Antigenicidad de virus recombinantes

Para examinar si los virus con los residuos de HA y NA modificados afectaban a la antigenicidad de virus, se realizó un ensayo de inhibición de hemaglutinación (HAI) usando sueros de hurón anti-A/Wyoming y anti-A/California (tabla 26). Se incubaron alícuotas de 25 ul de antisueros de hurón diluidos en serie 2 veces con 25 #l (4 HAU) de virus reordenantes 6:2 a 37ºC durante 1 h seguido por incubación con 50 ul de glóbulos rojos de pavo al 0,5% a 25ºC durante 45 min.
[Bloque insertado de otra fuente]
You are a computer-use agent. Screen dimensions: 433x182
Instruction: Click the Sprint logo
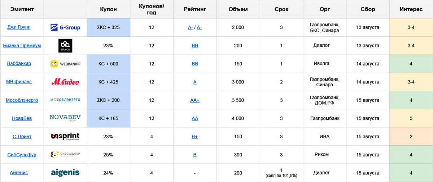65,137
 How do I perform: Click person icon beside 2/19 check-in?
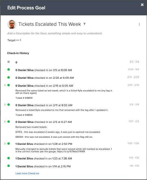pos(5,85)
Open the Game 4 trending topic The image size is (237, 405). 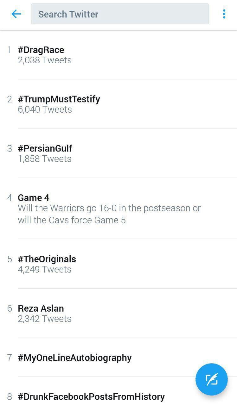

Se definió el título de HAI como la mayor dilución de suero que inhibió la hemaglutinación. Basándose en el ensayo de HAI, se mostró que A/Singapore estaba estrechamente relacionado con A/California, pero era 2 veces diferente de A/Wyoming. Los dos virus modificados (A/Sing-G186V y A/Sing-A196T) tenían los títulos de HAI iguales a A/Singapore o A/California usando cualquier suero. Estos resultados indicaron que los virus modificados de HA generados en este estudio no alteraron la antigenicidad de virus.
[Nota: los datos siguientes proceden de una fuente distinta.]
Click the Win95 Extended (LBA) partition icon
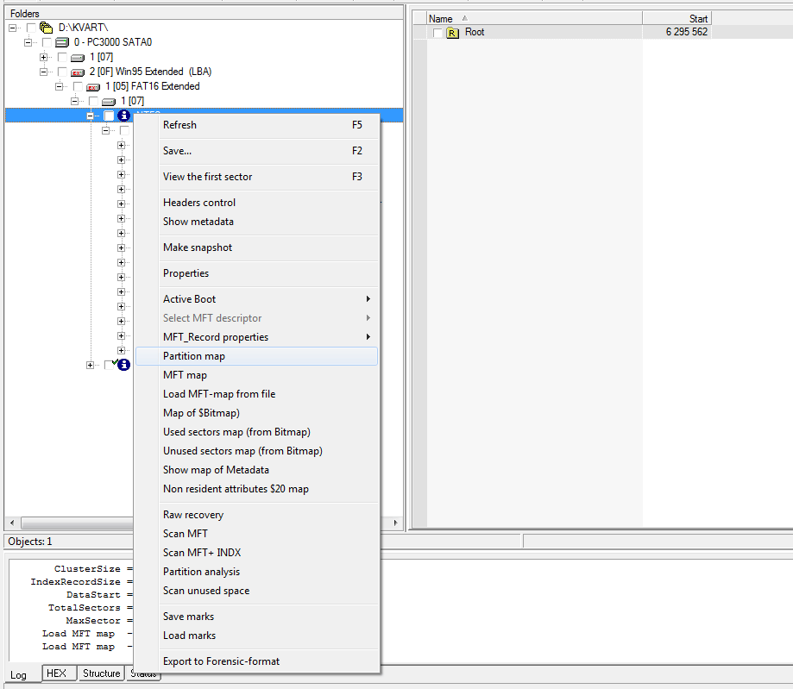click(78, 72)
Tabla 26. Antigenicidad de virus 6:2 A/Singapore modificados.

Virus Antigenicidad (HAI)(1) anti-A/Wyoming

anti-A/California A/Wyoming 4096 2048 A/California 2048 4096 A/Singapore 2048 2048 A/Sing-G196V 2048 4096 A/Sing-A196T 2048 4096

(1) Se midió la antigenicidad mediante ensayo de HAI usando suero de hurón anti-A/Wyoming o anti-A/California inmunizado con virus reordenantes 6:2.
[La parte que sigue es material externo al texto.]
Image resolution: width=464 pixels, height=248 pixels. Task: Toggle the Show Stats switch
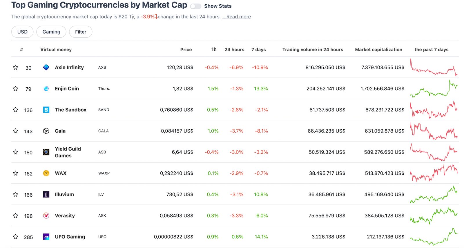pyautogui.click(x=195, y=6)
EJEMPLO 12: DETERMINACIÓN DE LOS LOCI QUE CONTROLAN EL FENOTIPO ADAPTADO AL FRÍO DEL VIRUS INFLUENZA B/ANN ARBOR/1/66

B/Ann Arbor/1/66 adaptado al frío (ca) es el virus donador maestro (VDM-B) para las vacunas Flumist® de influenza B atenuadas vivas. Las vacunas de 6:2 influenza B que llevan los seis genes internos derivados de B/Ann Arbor/1/66 ca y las glicoproteínas de superficie HA y NA de las cepas de tipo natural recombinantes se caracterizan por los fenotipos adaptado al frío (ca), sensible a la temperatura (ts) y atenuado (att). El análisis de secuencia reveló que VDM-B contiene nueve aminoácidos en las proteínas PB2, PA, NP y M1 que no se encuentran en cepas de influenza B de tipo natural. Se ha determinado que tres aminoácidos en PA(M431V) y NP(A114V, H410P) determinaban el fenotipo ts y, además de estos tres loci de ts, dos aminoácidos en M1 (Q159H, V183M) conferían el fenotipo att.

Para entender la base molecular del fenotipo ca, se usó el sistema genético inverso basado en plásmido para evaluar la contribución de estos nueve aminoácidos específicos de VDM-B al fenotipo ca. VDM-B recombinante se replicó eficazmente a 25ºC y 33ºC en las células de riñón embrionario de pollo (CEK). En cambio, B/Ann Arbor/ 1/66 de tipo natural recombinante, que contenía los nueve aminoácidos de tipo natural, se replicó de manera ineficaz a 25ºC. Se determinó que se requería un total de cinco aminoácidos de tipo natural, uno en PB2 (R630S), uno en PA(M431V) y tres en NP(A114V, H410P, T509A), para revertir completamente el fenotipo ca de VDM-B. Además, sustituir dos aminoácidos en la proteína M1 (Q159H, V183M) de VDM-B o cepas de vacuna 6:2 por los aminoácidos de tipo natural aumentó significativamente la replicación de virus a 33ºC pero no a 25ºC en células CEK; el cambio V183M tenía un impacto mayor sobre el cambio.

Claims (1)

1. REIVINDICACIONES

   1. Método de aumento de la replicación de un virus influenza A reordenante en al menos el 10%, comprendiendo el método las etapas de:

   a) introducir una sustitución de aminoácido en la secuencia de HA del virus reordenante, produciendo de ese modo un virus reordenante alterado, en el que la sustitución de aminoácido es treonina en la posición 196; y

   b) hacer crecer el virus reordenante alterado en huevos.